>> BEGIN PAGE TEXT

# Valar Punish Feanor



## Confusticated (Jul 9, 2004)

.............


----------



## Celebthôl (Jul 9, 2004)

Total authority, no question, they are there to look after the world, if the world is in danger of change for the bad, they must step in.

Finwe wouldnt not have dealt with it justly, as Feanor was his son and he loved he a lot. The Valar were impatial and therefore the best judges on the situation.


----------



## Gothmog (Jul 12, 2004)

*newpoll*



> There was suppose to be a poll with this but it did not take.


One Poll ready and waiting 

I believe that as the Valar were the ones with the final word within Arda, they should have Total Authority in any situation.


----------



## Confusticated (Jul 12, 2004)

Thanks 

I'm also curious if people think the Valar made the best decision in this case.


----------



## Artanis (Jul 18, 2004)

Manwë was King of Arda and had every authority to deal with the situation.

I think it was a wise precaution of the Valar to separate Fëanor and Fingolfin, but I guess it was a blow to the Valar when Finwë laid down his kingship as a consequence. THAT should stand to prove why papa Finwë should not take care of the rebellious Fëanor alone. Loved his eldest son too dearly, he did.


----------

>> END PAGE TEXT

**GIVEN REQUEST:**
Answer these from the forum thread on the Valar and Fëanor:
(a) Which poster added the poll that had failed to appear?
(b) What title does Artanis give Manwë?
(c) According to Artanis, what did Finwë do as a consequence of the Valar separating Fëanor and Fingolfin?
The data isn't needed for this.

>> BEGIN DATASET EXTRACT

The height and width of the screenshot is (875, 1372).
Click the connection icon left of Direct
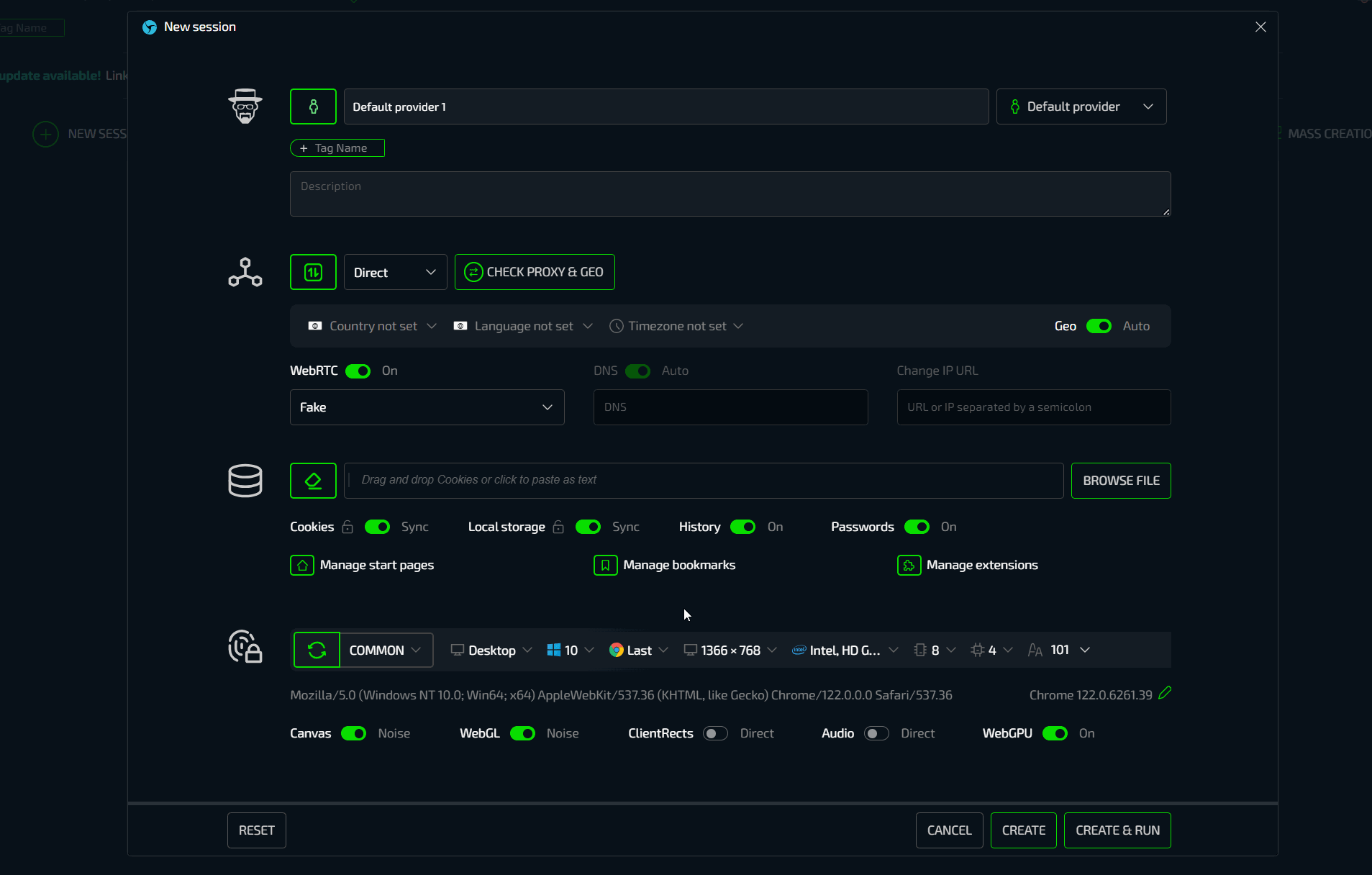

>> END DATASET EXTRACT

**OUTPUT FOR THIS EXERCISE:**
(a) Gothmog
(b) King of Arda
(c) He laid down his kingship.